I want to post about the problem with my lovely 2009 Routan SEL.

On Sunday I discovered that floor carpet under the driver’s and passenger’s feet was wet.
I lifted the carpet and found out that there was water on the floor board.
I took my Routan to the dealership. While it was there I googled Internet and found theses couple web pages (and there are a lot more about water leaking):
*
Why would water be leaking into passenger floor board of 1999 Chrysler Town Country?*
http://wiki.answers.com/Q/Why_would...ger_floor_board_of_1999_Chrysler_Town_Country

*AC Water Leaks Inside Car – How to Fix*
http://www.denlorstools.com/autoblog/2009/10/ac-water-leaks-inside-car-how-to-fix/

Today I got my van back. They said that drain hose got plugged. They said they installed/replaced drain hoses, updated some parts and dried the carpet. But carpet is still wet so I will have to keep it lifted for several days to get it dry.

Can anyone suggest the best way to dry the carpet?

*Watch out for the water!*


----------



## FCBamberg (Nov 16, 2009)

I has the same issue and it was resolved by replacing a grommet on the A/C drain. This is covered by a TSB which number I cannot find at the moment. If I find it, I'll post it.


----------



## MozartMan (Jul 31, 2010)

FCBamberg said:


> I has the same issue and it was resolved by replacing a grommet on the A/C drain. This is covered by a TSB which number I cannot find at the moment. If I find it, I'll post it.

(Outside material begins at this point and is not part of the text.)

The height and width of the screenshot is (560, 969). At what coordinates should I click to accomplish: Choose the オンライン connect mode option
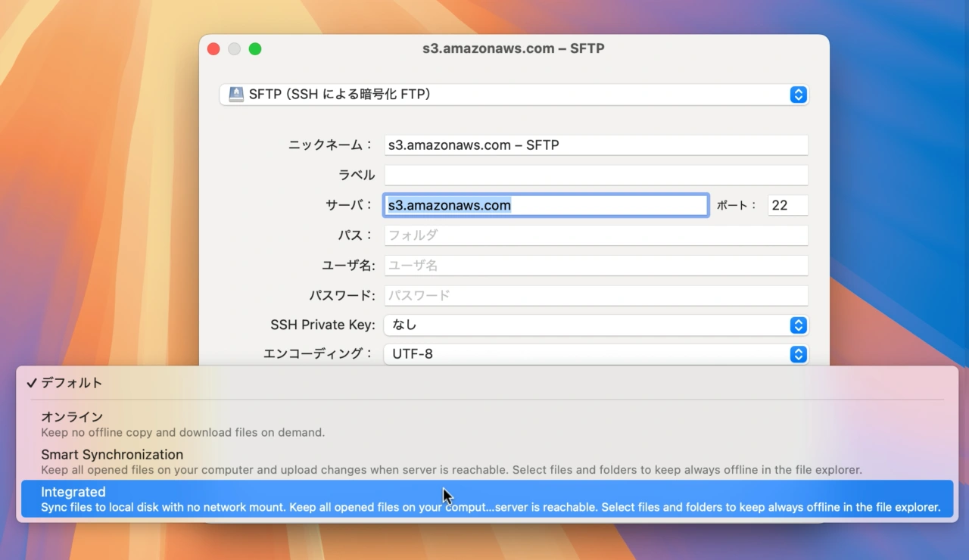click(72, 417)
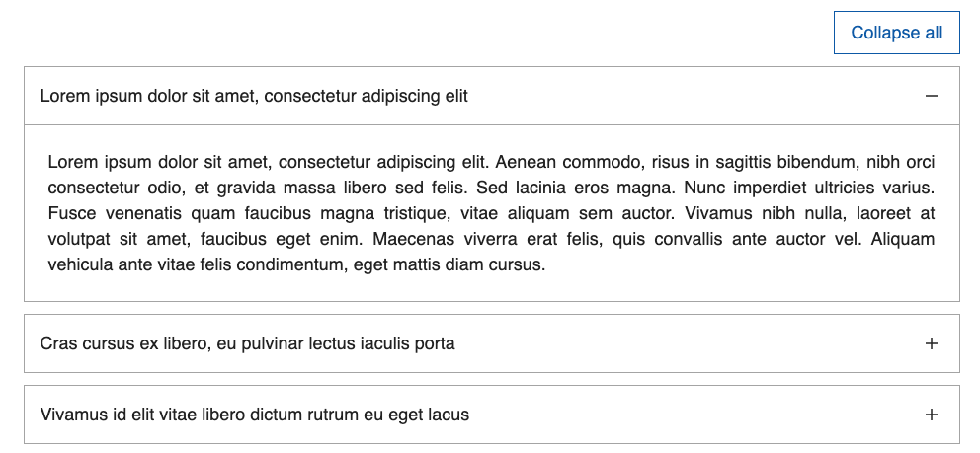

 I found *TSB 24-001-06* in the form of PDF file. 
I uploaded PDF file on my site because somehow I can't figure out how to attach file to my post.
http://home.comcast.net/~mozartguy/TSB-24-001-06.pdf


----------



## FCBamberg (Nov 16, 2009)

That TSB looks old but definitely covers your issue. There is a VW specific TSB but I still cannot locate it...


----------